Catch You on the Flip Side
This was how you said goodbye in the 1970s if you wanted to sound cool about it. The phrase came straight from CB radio culture, which exploded in popularity mid-decade. Truckers and amateur radio operators used “flip side” to refer to the return trip or the other direction on the highway, and it worked perfectly as a casual farewell that implied you’d be seeing someone again soon.
The CB radio craze gave the 70s a whole vocabulary of its own. “Smokey” for police, “handle” for your radio nickname, “10-4” for understood. But “catch you on the flip side” traveled furthest beyond the radio and into everyday conversation, where it stayed for the rest of the decade.
Boogie
In the 1970s, to boogie was to dance, and dancing was essentially the central activity of the decade’s social life. The word had been around in various forms since the 1920s, but it took on new life with the rise of disco culture in the mid-70s. When the Bee Gees were on the radio and the dance floor was lit, you didn’t go dancing. You went to boogie.
It also worked as a verb for leaving. “Let’s boogie” could mean it was time to hit the dance floor or time to get out of wherever you were.

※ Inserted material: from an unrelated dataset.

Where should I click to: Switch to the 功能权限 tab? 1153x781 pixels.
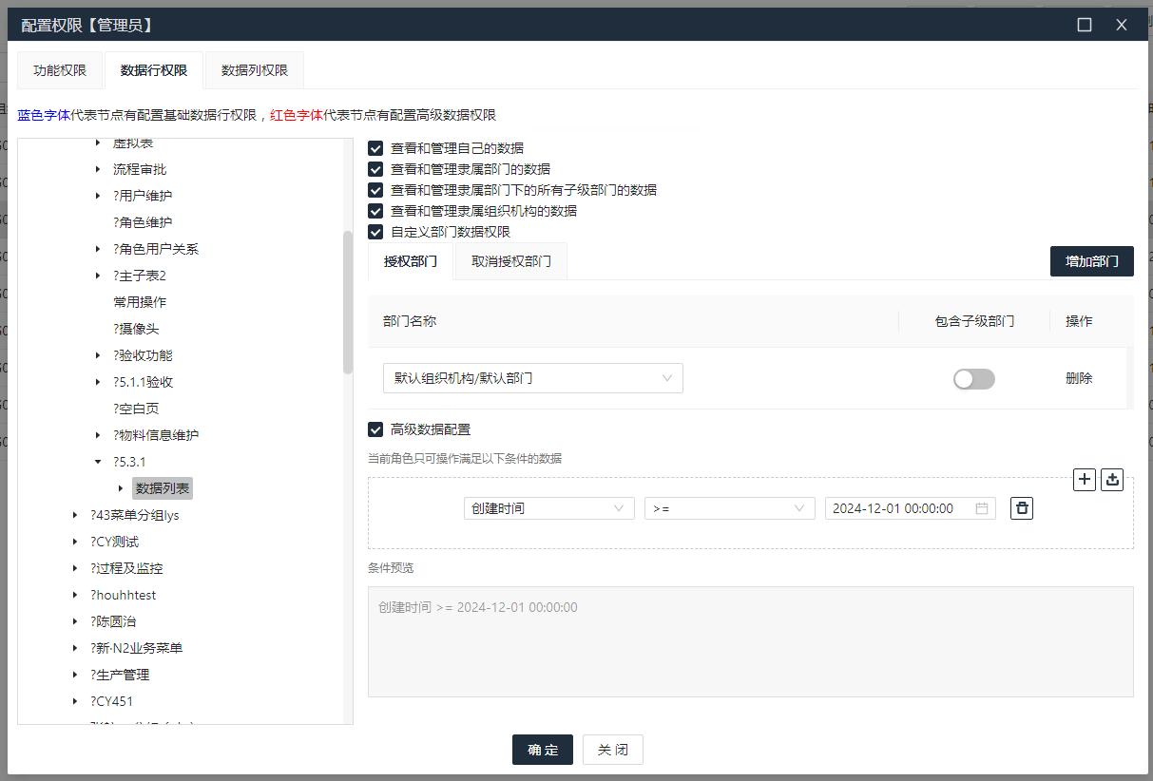pos(59,69)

Either way it implied momentum, a kind of joyful forward motion that felt exactly right for the era.
Don’t Have a Cow
Long before Bart Simpson ever said it, “don’t have a cow” was already in circulation as a way to tell someone to calm down and stop overreacting. The expression dates back at least to the 1950s but had its widest use in the 1970s, when it was a standard response to anyone getting worked up over something that didn’t warrant it.

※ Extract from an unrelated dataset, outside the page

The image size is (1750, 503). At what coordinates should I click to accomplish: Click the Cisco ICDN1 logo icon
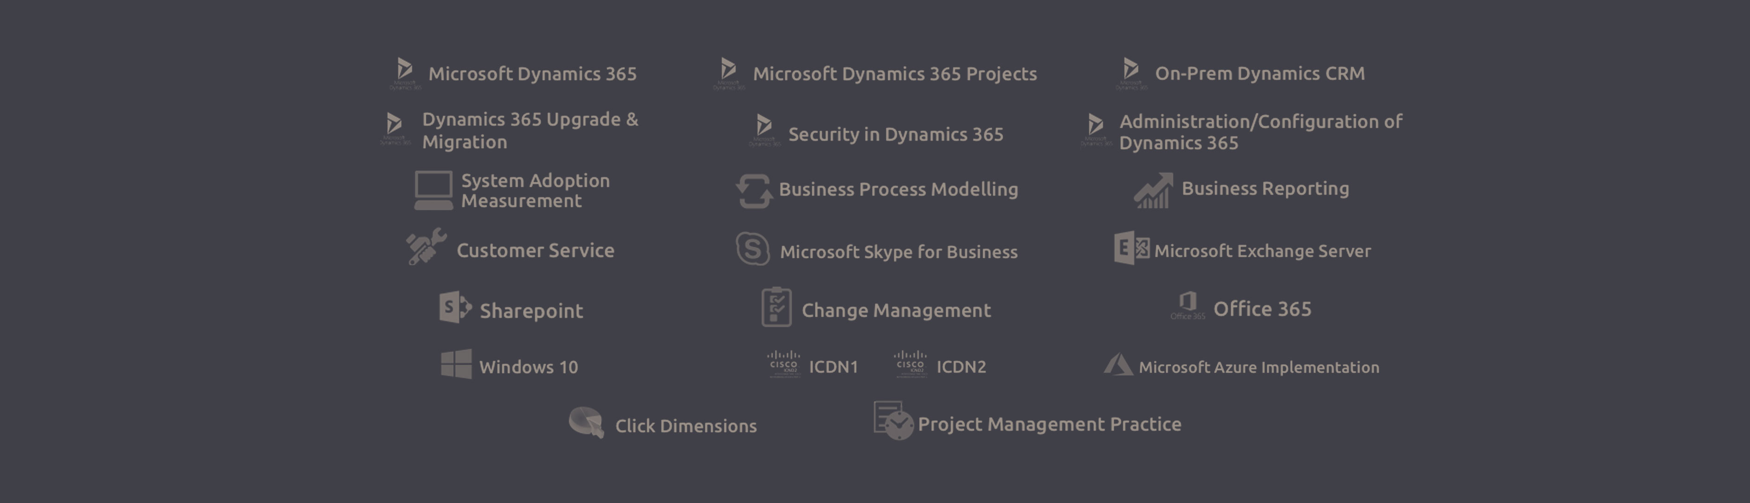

The visual logic of the phrase was always part of its appeal. The idea of someone figuratively giving birth to a large farm animal captured the absurdity of excessive anxiety better than any more literal expression could have managed.
What a Fox
In the 1970s, calling someone a fox was one of the highest compliments you could pay. It meant they were strikingly attractive, and it was used for both men and women, though perhaps more commonly for women. The expression had enough currency that it showed up in song lyrics, film dialogue, and everyday conversation throughout the decade.
It was part of a broader 70s tendency to use animal terms as compliments, something that gave the decade’s slang a distinctive earthy quality. A fox was sleek, clever, and impossible to ignore. Saying someone was a fox was saying something worth saying.
Dynamite
Good Times premiered on CBS in 1974 and gave America J.J. Evans, played by Jimmie Walker, whose signature exclamation of “Dy-no-mite!” became one of the most recognizable catchphrases of the entire decade. Within months of the show’s debut, “dynamite” and its variations were everywhere.
It meant something was fantastic, explosive with quality, impossible to contain. The word already existed, of course, but J.J. Evans gave it a particular energy that made it feel new. If something was dynamite in the 1970s, everyone in the room knew exactly what you meant.
Solid
“Solid” was the cool, understated cousin of “groovy.” Where groovy was enthusiastic, solid was measured and confident. If you said something was solid, you were communicating that it was reliable, good, exactly what it needed to be. No complaints. No reservations. Just solid.
It was also used as a standalone affirmation, the way you might say “perfect” or “great” today. Someone tells you the plan for the evening and everything sounds good? Solid. It conveyed competence and quiet satisfaction in equal measure, which made it one of the decade’s most versatile expressions.
The 1970s were a decade that knew how to talk. Whether it was the laid-back vocabulary of the early years or the livelier expressions that arrived with disco and CB radio culture, the language of the era had personality built into every phrase.
Some of these expressions have faded completely.
Others are still showing up in conversation fifty years later, which tells you something about just how solid they really were.